■ ÜBUNGSAUFGABEN:
A – Gib aus dem Textauszug zum UN-Kaufrecht den Abschnitt wörtlich wieder, der bei „Für einen Käufer“ beginnt und bei „Ware einzustehen hat.“ endet.
B – Erläutere mit dem Textauszug zum UN-Kaufrecht in ein bis drei Sätzen, weshalb dessen Geltung für einen Käufer von Vorteil sein kann.
C – Fasse den Absatz im Textauszug zum UN-Kaufrecht, der mit „Ob die Parteien Kaufleute sind“ beginnt, als knappe Liste zusammen, ohne seine wesentlichen Aussagen zu verlieren.

■ TEXTAUSZUG:
== == ==

Derzeit haben 94 Staaten das Übereinkommen ratifiziert, darunter z.B. die USA, die Russische Föderation, China, sowie fast alle EU-Mitgliedstaaten. D.h. kauft z.B. ein deutsches Unternehmen bewegliche Sachen von einem chinesischen Unternehmen, kommt das UN-Kaufrecht zur Anwendung.

Das Vereinigte Königreich Großbritannien und Nordirland haben das Übereinkommen jedoch nicht ratifiziert.

Ob die Parteien Kaufleute sind, ist unbeachtlich. Das UN-Kaufrecht ist aber dann nicht anwendbar, wenn die Ware erkennbar für den persönlichen Gebrauch oder den Gebrauch in der Familie und im Haushalt erworben wurde.

Selbstverständlich können die Vertragsparteien die (automatische) Geltung des UN-Kaufrechts ausschließen, jedoch sollte in jedem Einzelfall geprüft werden, ob die Geltung des UN-Kaufrechts eher vorteilhaft oder nachteilig ist.

Für einen Käufer kann die Geltung des UN-Kaufrechts z.B. vorteilhaft sein: Im UN-Kaufrecht besteht eine verschuldensunabhängige Schadensersatzpflicht bei Pflichtverletzungen und Leistungshindernissen. Diese trifft insbesondere den Verkäufer sehr hart, da er faktisch entsprechend einer uneingeschränkten Garantie für die Qualität der Ware einzustehen hat.

Will man die Geltung des UN-Kaufrechts ausschließen, so muss hierbei Einiges beachtet werden:

Die vielfach verwendete Vertragsklausel (z.B. in einem Kaufvertrag zwischen einem deutschen und chinesischen Unternehmen)

== == ==

■ DATENSÄTZE:
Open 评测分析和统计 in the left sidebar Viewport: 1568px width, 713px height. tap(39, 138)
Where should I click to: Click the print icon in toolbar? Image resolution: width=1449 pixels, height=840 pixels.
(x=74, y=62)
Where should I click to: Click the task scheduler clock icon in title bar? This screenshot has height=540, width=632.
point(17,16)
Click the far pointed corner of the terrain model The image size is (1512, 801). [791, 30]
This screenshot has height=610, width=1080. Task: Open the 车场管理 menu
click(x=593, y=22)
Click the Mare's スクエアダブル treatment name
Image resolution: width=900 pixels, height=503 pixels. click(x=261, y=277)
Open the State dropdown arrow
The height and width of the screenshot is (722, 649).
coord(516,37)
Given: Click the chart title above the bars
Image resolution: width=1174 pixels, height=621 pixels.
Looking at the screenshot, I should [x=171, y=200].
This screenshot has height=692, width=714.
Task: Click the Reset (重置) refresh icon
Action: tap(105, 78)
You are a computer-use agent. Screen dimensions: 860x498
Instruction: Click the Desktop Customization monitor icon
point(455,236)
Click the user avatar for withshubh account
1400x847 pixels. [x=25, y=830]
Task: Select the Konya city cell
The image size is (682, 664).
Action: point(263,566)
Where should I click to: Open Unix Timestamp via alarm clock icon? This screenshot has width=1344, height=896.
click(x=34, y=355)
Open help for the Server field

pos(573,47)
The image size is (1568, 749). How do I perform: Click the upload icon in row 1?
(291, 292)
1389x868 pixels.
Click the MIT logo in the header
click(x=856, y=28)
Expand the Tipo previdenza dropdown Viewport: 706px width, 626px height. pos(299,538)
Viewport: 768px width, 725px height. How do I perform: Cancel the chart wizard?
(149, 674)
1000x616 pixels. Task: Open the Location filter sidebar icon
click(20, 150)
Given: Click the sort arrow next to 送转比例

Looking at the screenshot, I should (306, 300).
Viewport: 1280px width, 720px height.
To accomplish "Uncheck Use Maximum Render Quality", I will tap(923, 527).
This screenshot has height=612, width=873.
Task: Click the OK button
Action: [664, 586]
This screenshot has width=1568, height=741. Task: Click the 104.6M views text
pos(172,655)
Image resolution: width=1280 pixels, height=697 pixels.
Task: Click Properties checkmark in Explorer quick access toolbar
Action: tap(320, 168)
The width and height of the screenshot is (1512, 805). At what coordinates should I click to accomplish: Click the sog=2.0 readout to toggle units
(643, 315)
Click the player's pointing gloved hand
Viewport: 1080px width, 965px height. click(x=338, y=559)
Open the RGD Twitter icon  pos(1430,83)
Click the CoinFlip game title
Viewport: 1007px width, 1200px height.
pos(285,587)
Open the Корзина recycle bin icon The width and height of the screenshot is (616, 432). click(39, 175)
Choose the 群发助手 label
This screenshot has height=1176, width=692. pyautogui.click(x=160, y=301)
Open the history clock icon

== == ==

■ LÖSUNGEN:
A –
Für einen Käufer kann die Geltung des UN-Kaufrechts z.B. vorteilhaft sein: Im UN-Kaufrecht besteht eine verschuldensunabhängige Schadensersatzpflicht bei Pflichtverletzungen und Leistungshindernissen. Diese trifft insbesondere den Verkäufer sehr hart, da er faktisch entsprechend einer uneingeschränkten Garantie für die Qualität der Ware einzustehen hat.

B – Das UN-Kaufrecht sieht bei Pflichtverletzungen und Leistungshindernissen eine Schadensersatzpflicht vor, die nicht vom Verschulden abhängt. Das trifft besonders den Verkäufer sehr hart, weil er faktisch wie bei einer uneingeschränkten Garantie für die Qualität der Ware einstehen muss.

C –
- Ob die Parteien Kaufleute sind, spielt keine Rolle.
- Das UN-Kaufrecht gilt nicht, wenn die Ware erkennbar für den persönlichen Gebrauch oder für den Gebrauch in Familie und Haushalt erworben wurde.